I wish I could say all that drinking fogged my memory, but it did not. I remember very clearly turning into an annoying foam troll, scooping up bubbles and blowing them at angry people. Now I realize they didn’t want soap in their drinks, but at the time they just seemed to be enemies of fun. When a woman said to me, “Do you not SEE this?” indicating the phone and pack of cigs she held aloft the bubbles like Simba over the Serengeti, I replied, “Do you not SEE that you’re already elbow deep in bubbles?” My date thought I was fiery or something. I am just embarrassed.

New rule: stay out of the foam pit.

Anyway, when your wallet is stolen, you are going to be making TONS of phone calls.

  1. Call your bank and cancel your card(s).
  2. Call the police (look up the local non-emergency number online and be prepared to leave a message).
  3. Call the credit bureaus and set up a 90-day fraud alert.
  4. Call an identity theft protection agency.
  5. Call the DMV and set up an appointment for your replacement license.

Here’s how I handled it:

1. I called my bank.

My bank had already frozen my card, because apparently my purchasing habits algorithm conflicts with spending $25.19 at Taco Bell and then renting a hotel room.  OK, first of all… TWENTY FIVE DOLLARS AT TACO BELL? I love taco bell but I don’t even know how to spend that much money there. Even the most decked out supreme crunchy space saucer wrap thing is less than 5 dollars. Either my crook had friends, or she bought two party packs and an XL Mountain Dew and contemplated her life choices over 24 tacos.

My pickpocket spent $25 on Taco Bell and rented a crappy hotel room, among other things. CRIME SPREE LOL.

My pickpocket spent $25 on Taco Bell and rented a crappy hotel room, among other things. CRIME SPREE LOL.

My bank also transferred me to the identity theft protection service they offer, but I took down the number to call them back so I could think about my options.

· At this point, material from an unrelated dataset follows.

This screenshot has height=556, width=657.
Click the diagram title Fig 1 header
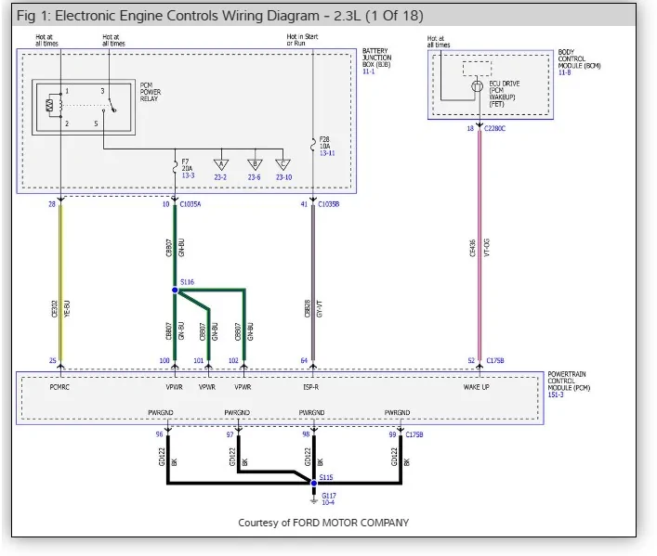pyautogui.click(x=220, y=16)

2. And then I called the police.

It’s important to make an official report, because, hmm, I’m not sure why but it was pretty exciting to have the police calling me every couple of hours over 3 days trying to get through my wall of bad reception and general unavailability. Nothing makes my hair prickle quite like hearing “This is the San Diego Police Department calling for [my real name].”

3. I put up a fraud alert.

My bank instructed me to call the credit bureaus and put up a 90-day fraud alert.  Equifax will notify Experian and Trans Union for you, so you only have to call the first one. I’m starting to feel like the person who stole my wallet was an opportunistic miscreant and not a skilled criminal, because it looks like she tried to buy something from Boost Mobile and frantically reversed the charges. Or maybe it’s some sort of off-the-grid cell phone trick only the pros know about. Anyway, the fraud alert will protect me from people trying to open up lines of credit in my name.

4. Should I sign up for identity theft protection?

Yes. Yes I should. The anxiety told me I have to do it, because people out there might try to personify me to uh….well…get into bars underage? Get speeding tickets under my name? Um. Not quite sure what they can do with my driver’s license but CNN tells me to be very afraid.

Anyway, it’s only $13 a month and I might as well try it for awhile.

5. This one’s IMPORTANT. Make an APPOINTMENT with the DMV

The Tuesday after Labor Day @ the DMV was a horde of sweating unhappy people. They spilled out of the overcrowded building onto the hot sidewalk. Oh no. Oh no, no, no, I thought, why did I think today would be a good day? Staff didn’t even try to harass me for bringing in my iced chai latte, which I’m pretty sure is verboten.

At 3pm I got through a 3 person line at window 22 to check in for my appointment. At 3:10pm I wandered back inside to look for a chair. At 3:20pm the woman who let me sit next to her gave me a murderous glance when my number was called. At 3:30pm I was back in my car with my temporary driver’s license, feeling like I had cheated at life.

So yeah, make an appointment in advance by calling the number on their website.

In conclusion…

All told, I’m not too shaken by this whole thing. All I really lost was the $30 cash and the cost for replacing my drivers license, as my bank should refund the charges. I amuse myself by thinking that someone out there got wasted in a hotel room full of gorditas.